Ну и заплатила она, как водится; он на слове заносчивом её поймал; она его гордость задела, а мужчина по злой гордости всегда своё возьмёт, он и взял сполна, ведь он уж давно ей сердце перевернул своей пляской, и была она сама не своя от его обиды и от его речей.

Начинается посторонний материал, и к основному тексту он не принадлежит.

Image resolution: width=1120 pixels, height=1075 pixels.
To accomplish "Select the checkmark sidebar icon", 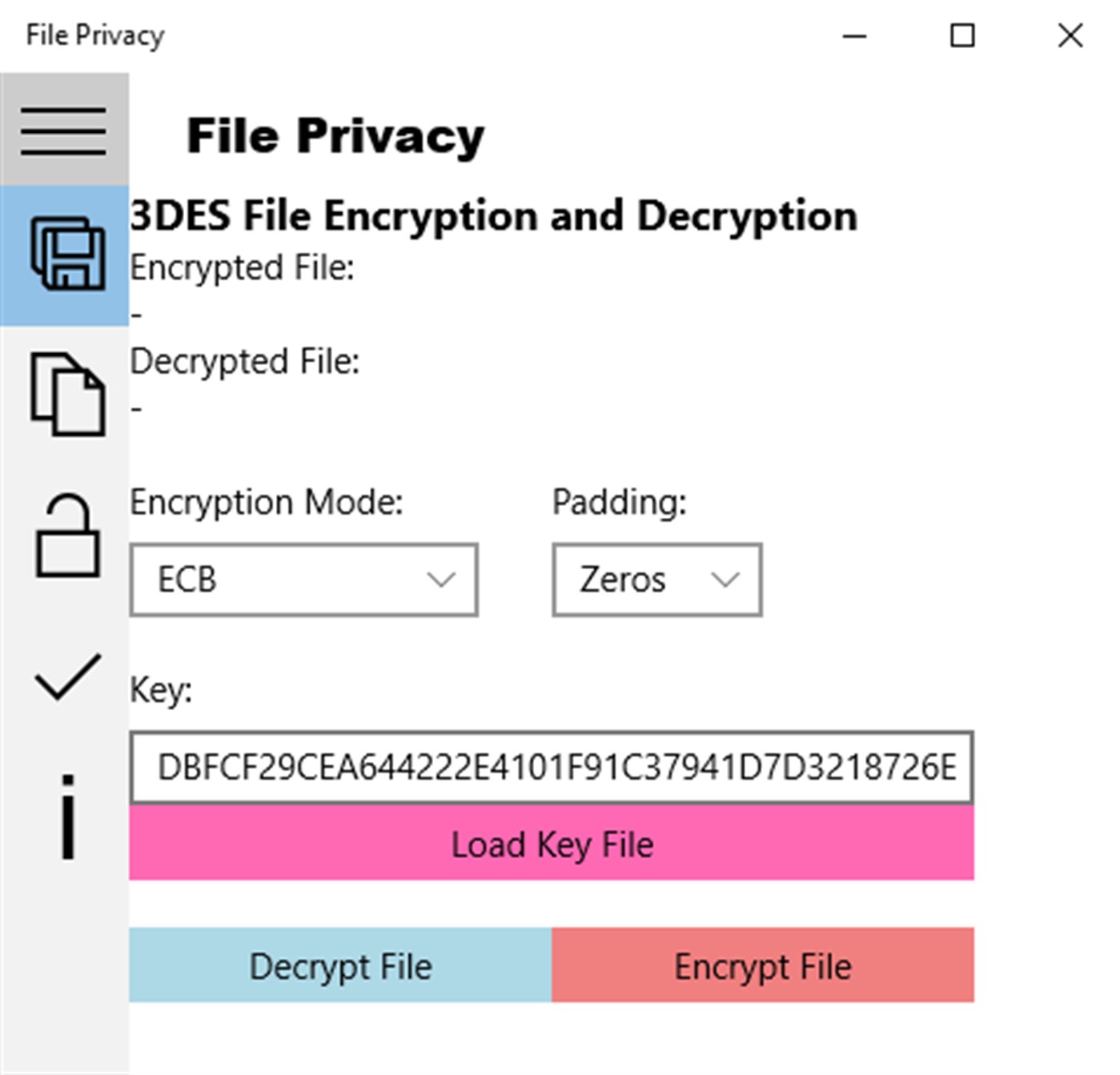I will coord(67,677).
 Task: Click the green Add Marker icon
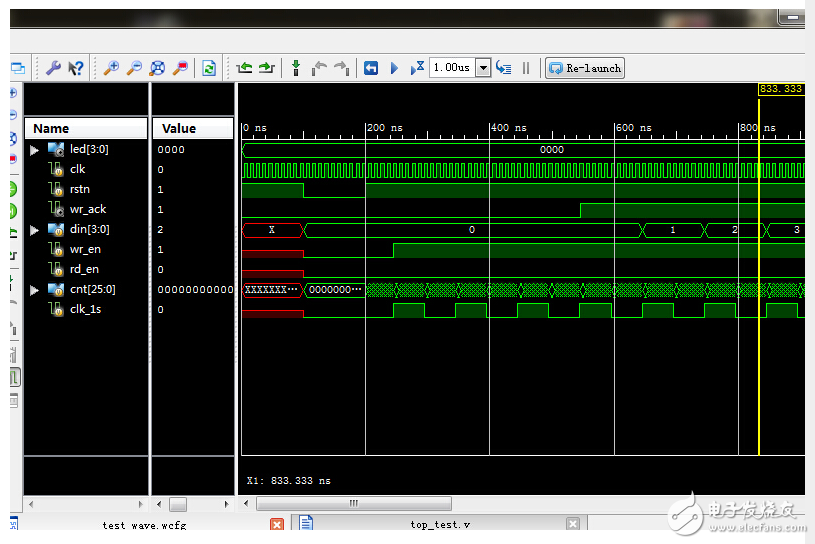(295, 68)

И стал он её спрашивать: а что, если он снова уйдёт в море, чтоб долю себе искать, станет ли она дожидаться, покуда он придёт и посватается?

Отвечала она:

– Долго пришлось бы мне ждать-пождать, ведь тебя в каждом порту женщина ждёт, и на каждом причале и на каждом ветерке лента шёлковая развевается.

Он говорит:

– Наверное, всё же будешь ждать?

А она опять не сказала ему, ни да и ни нет, будет ждать иль не будет.

Он тогда ей сказал:

– Да, ты женщина со злым норовом, но знай, я вернусь…

 

И вот, спустя время люди начали примечать: попритухла её красота, и походка её сделалась этакая увалистая, и глаза всё уставлены в пол, и такая она вся стала тяжёлая. И повадилась она ходить в гавань, и сидит там подолгу, и смотрит, как причаливают корабли, и хотя никогда ничего не спросит, всем ведомо, отчего она здесь и кого она дожидается. Но словечка, между прочим, никому не скажет, как воды в рот набрала. А ещё её видели на горке, где стоит часовня Божьей Матери, надо думать, она там молилась, но молитв её никому не доводилось слышать-то.

 

Вот идёт время, катится, корабли возвращаются, и снова в море уходят, а кой-какие так в море и канули, и известно про них, что команда в морской пучине, только про его корабль ничего не слыхать, ни плохого, ни хорошего; в эту пору почудилось однажды ночью мельнику, будто крикнула сова этак жалобно, то ли в амбаре у него замяукала кошка; он туда, но там никого-ничего, только видит он кровь на соломе. Он, понятно, позвал свою дочь; является она бледная, точно смерть, и глаза потирает, как будто спросонья; он ей молвит: «Смотри-ка, здесь кровь на соломе!», – а она отвечает: «Что была за нужда тебе, батюшка, беспокоить меня ночью от сладкого сна? Вижу я, то собака крысой ужинала, или кошка терзала мышь здесь в амбаре…»

 

Домочадцы заметили – они тоже сбежались в амбар, – какая она белая, бледная, но стоит она прямо, держит свечу ровно, все и пошли обратно по своим постелям.

 

Потом приплыл-таки его корабль, сперва на горизонте показался, потом входит в гавань, матрос молодой сбегает на берег и первым долгом смотрит, не ждёт ли она его, и видит, что её нет. А ведь он, покуда шар земной обплыл, всё-то представлял, видел в своей душе, как она его в гавани ждёт, с гордым красивым личиком, заветная цветная лента на ветру колышется, и тут, понятное дело, он сердцем ожесточился, что она не пришла его встречать. Но не стал он про неё спрашивать, обнялся-поцеловался с девушками, что стояли на причале, и пустился по дороге в гору, к своему, значит, дому.

 

И вдруг замечает, крадётся кто-то в тени придорожной стены, какая-то женщина, бледная-пребледная, худая-прехудая, то замрёт, то медленно так пробирается. Сперва и не признал он её. А она, может, и думала мимо него так-то пробраться, уж очень она изменилась.

 

Он ей и говорит:

– Что ж не пришла меня встречать?

Она отвечает:

– Не могла.

Он говорит:

– Так ты ж всё равно ходишь по улице.

Она ему:

– Хожу, да уж вышла вся.

Он ей молвит:

– Это мне не главное. А главное, что ты меня в гавани не приветила.

Говорит она:

– Тебе, может, и главное, а я теперь другая. Время минуло. Что было прежде, то быльём поросло. Пусти, мне пора.

Не стал он её удерживать.

 

В этот вечер танцевал он с Жанной, дочкой кузнеца, у которой зубы белые, ровненькие, а маленькие ручки как пухлые розовые бутоны.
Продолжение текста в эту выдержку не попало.